The truck driver, Charles Rushing Jr., was a Parks maintenance employee. He apparently no longer works for the city.
Rushing told his supervisor at the time that the incident was an accident.
“I stopped at the curb, briefly took a sip of my tea, then started coughing and the next thing I knew I went into the building,” Rushing wrote in a Parks “collision report,” according to a deposition of the Parks supervisor.
According to a police report, as quoted in the deposition, Rushing said his muscles “suddenly stiffened” when he coughed, causing him to “put his right foot down on the gas pedal instead of the brake pedal.” Rushing said he “blacked out briefly” as he hit the building.
Reached via phone by The Seattle Times, Rushing said he wasn’t drinking tea.
“I started coughing right when I was going up the curb and I had a temporary loss of reaction,” he said.
Rushing now struggles with kidney failure and undergoes dialysis, he said, suggesting his health may have had something to do with the accident.
“I didn’t even know I was sick at that time,” he said.
Rushing said he couldn’t immediately comment further.
Rushing didn’t undergo drug and alcohol testing after the incident because his supervisor, Carol Baker, didn’t think he seemed impaired at the scene, she said in her deposition. For incidents involving employees with commercial driver licenses, Parks usually orders drug and alcohol testing, but Rushing didn’t have a commercial license, Baker said. Police at the scene wrongly told Baker that no one had been seriously injured, she said.

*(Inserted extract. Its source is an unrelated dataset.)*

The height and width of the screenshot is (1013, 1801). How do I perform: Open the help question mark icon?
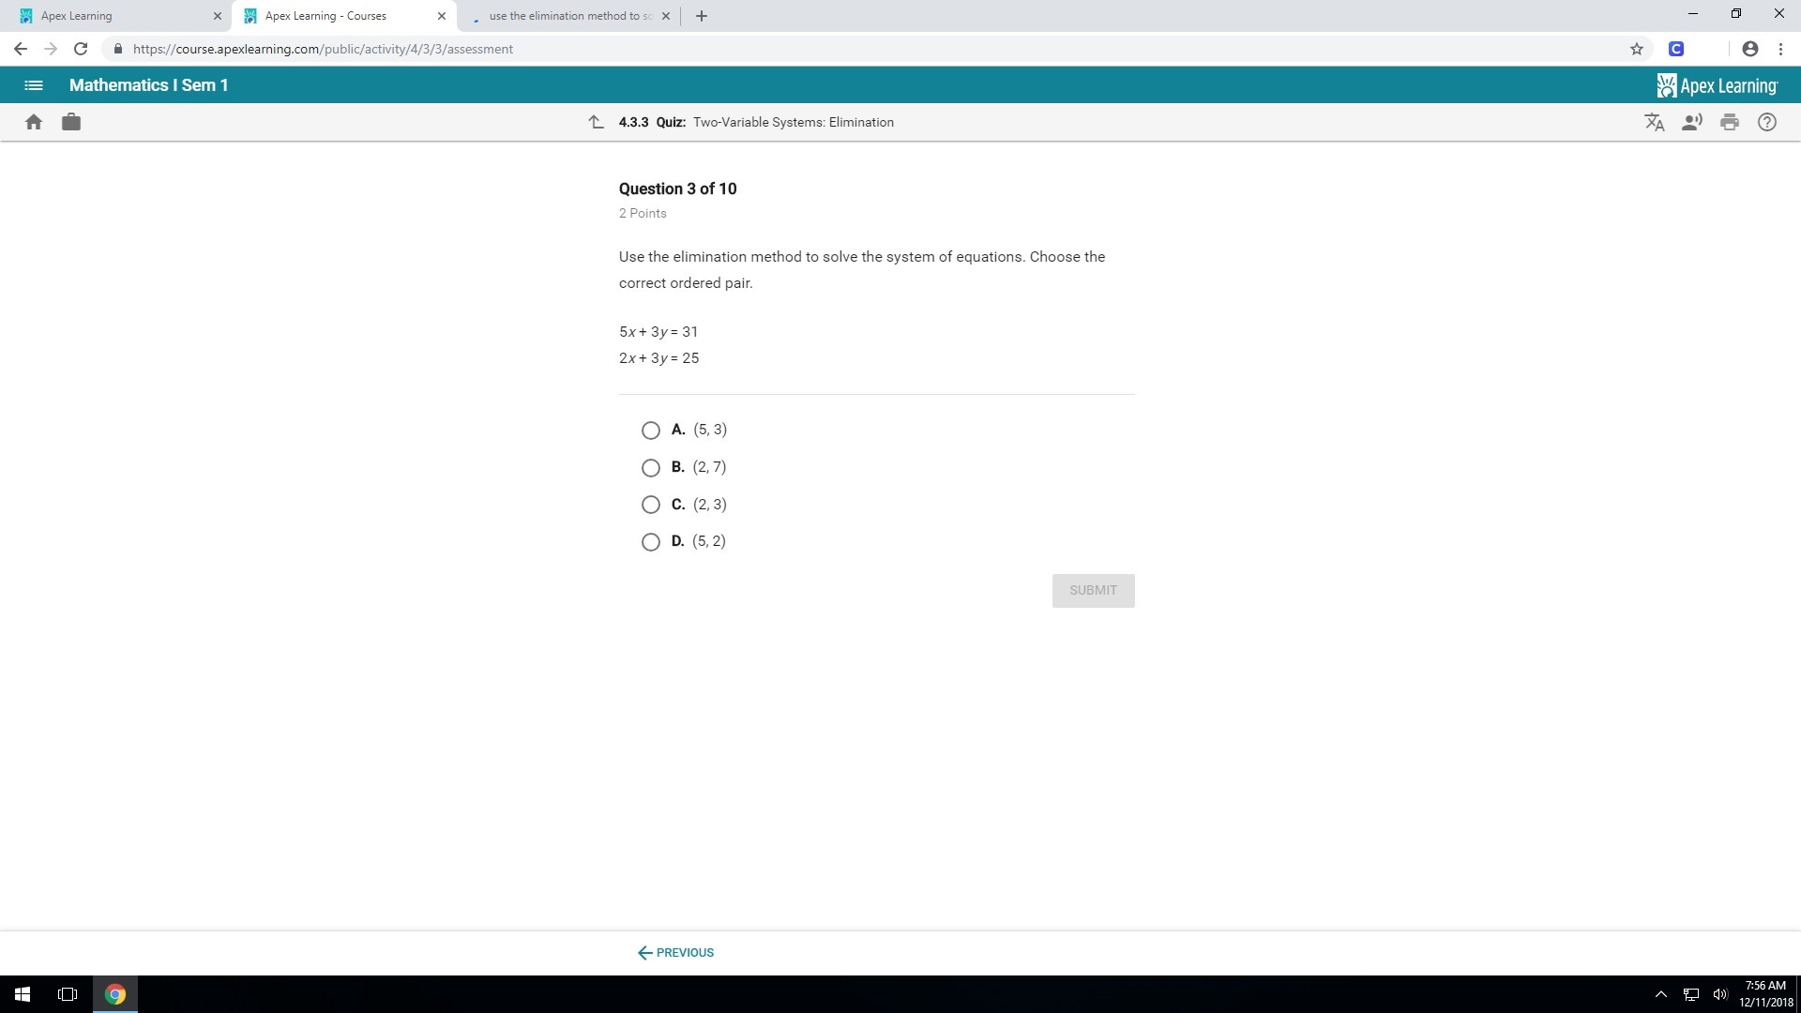click(x=1767, y=122)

Two months earlier, Rushing had scratched the side of a truck by bumping it into a barbecue unit at Roxhill Park, according to Baker’s deposition. He was told to be more careful but received no training or testing, she said.
In a supervisor’s report for the incident involving the Wendkos family, Baker wrote that policies and procedures had not been followed. Rushing hadn’t shifted his truck into park while sipping his tea, she said in her deposition. She recommended job coaching, a driving skills evaluation and possible discipline. A higher supervisor” that ordered a “termination Rushing from his driving position, according to Baker’s deposition.

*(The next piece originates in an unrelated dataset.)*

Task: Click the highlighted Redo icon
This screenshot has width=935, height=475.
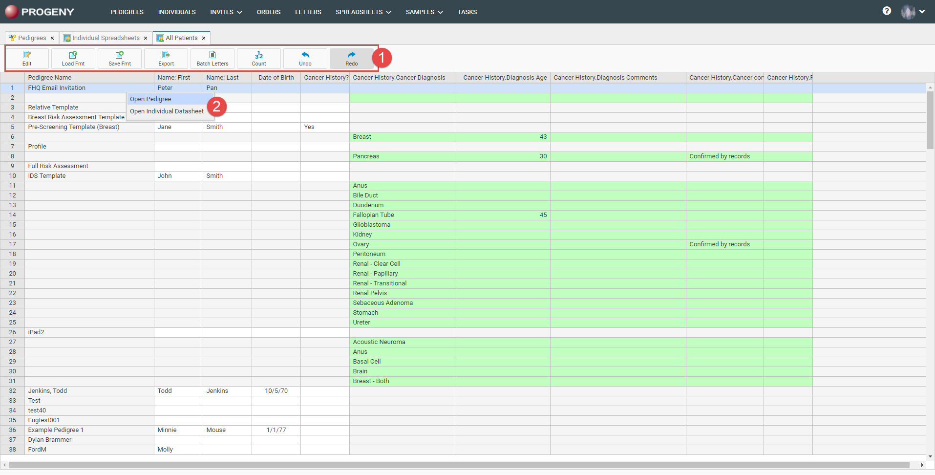Action: pos(351,58)
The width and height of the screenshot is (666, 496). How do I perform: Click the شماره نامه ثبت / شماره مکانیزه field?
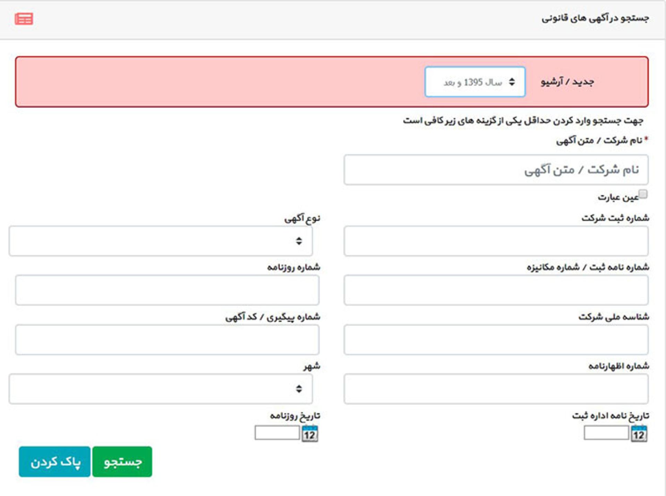496,290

Lawyers for the Wendkos family weren’t able to depose Rushing before the settlement, according to one of the lawyers, Ian De Verna, who said: “We wish we could have done more to find out” what happened and how such incidents could be prevented.

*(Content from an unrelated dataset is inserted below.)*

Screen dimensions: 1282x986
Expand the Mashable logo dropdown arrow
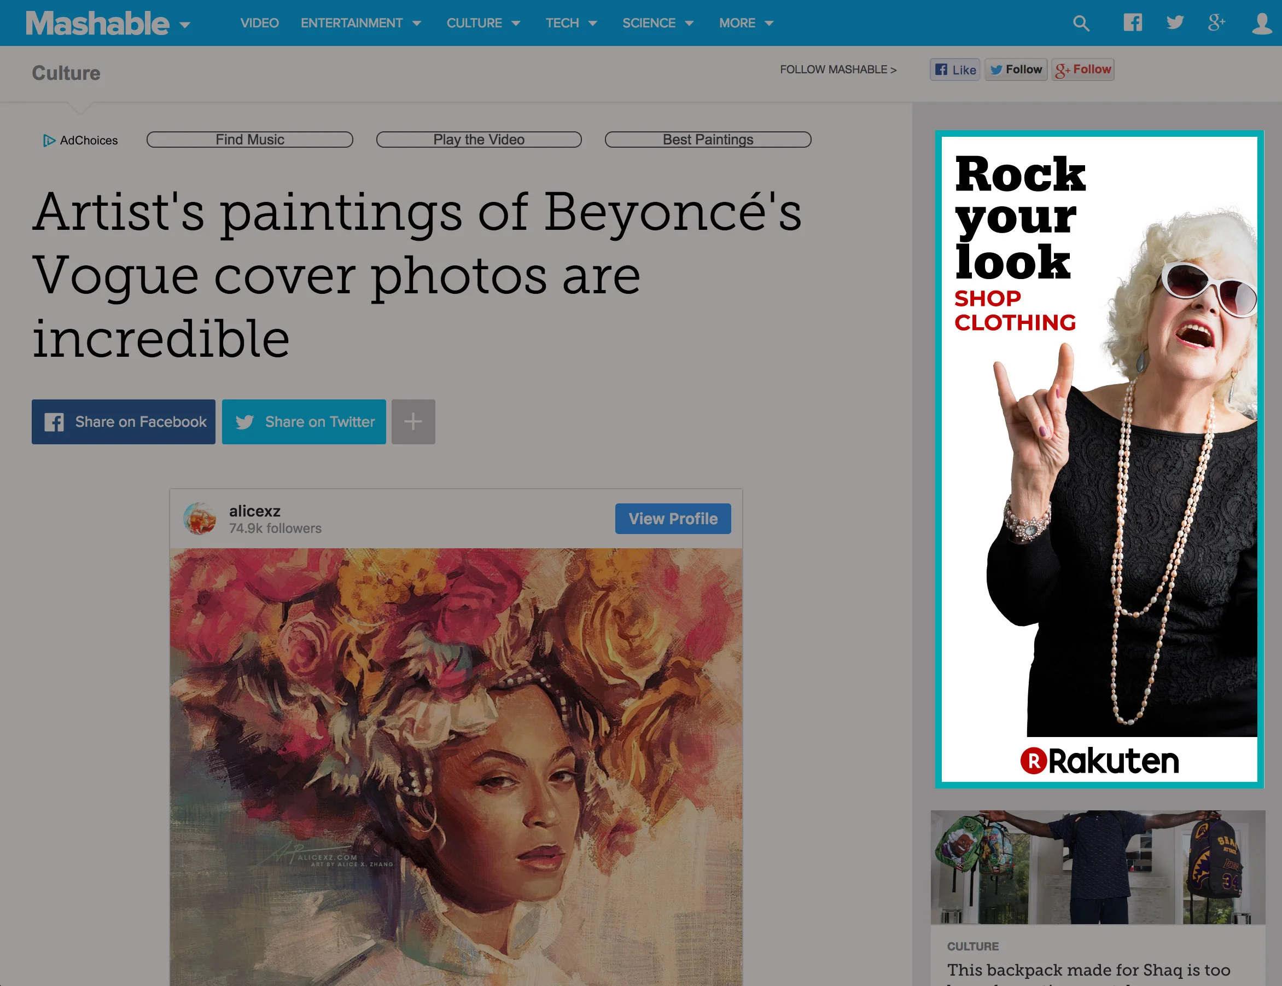point(185,25)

Parks declined to answer questions from The Times about the incident, including what happened to Rushing and whether the department changed any policies afterward, and declined an interview request.
Wendkos missed about two months of work, and even now his back hurts “every day” despite multiple medical procedures, he said.
“He hasn’t been able to walk around with the kids on his shoulders since then,” said his wife, Sarah Wendkos.
Eli Wendkos has also dealt with post-traumatic stress, De Verna added.
When Sarah Wendkos arrived at the scene, Jonah was “crying in a way I’d never heard him cry before” and started vomiting, she said. He spent the night at Harborview and had trouble sleeping in the months afterward.
“It was awful,” Sarah Wendkos said.
The lawsuit involved testing to assess the extent that Jonah’s brain was injured, De Verna said. His persistent challenges include issues related to vision, memory and balance, the lawyer said.
Jonah is “doing really well,” considering what happened, and his parents are “cautiously optimism that he’ll pull through everything,” Sarah Wendkos said. He’s learning to read and write, though his parents are trying to keep him out of activities where he could hurt his head again, she said. The settlement will help cover needs related to Jonah’s education, potentially including more medical evaluations, tutoring and therapy, De Verna said.
Since the incident, the family has moved to North Carolina, with Eli Wendkos taking a job there. Sarah Wendkos said it was a “big relief” to settle the case.
“We just kind of have to live with the fact that we’re not going to get answers” about everything that happened, Eli Wendkos said.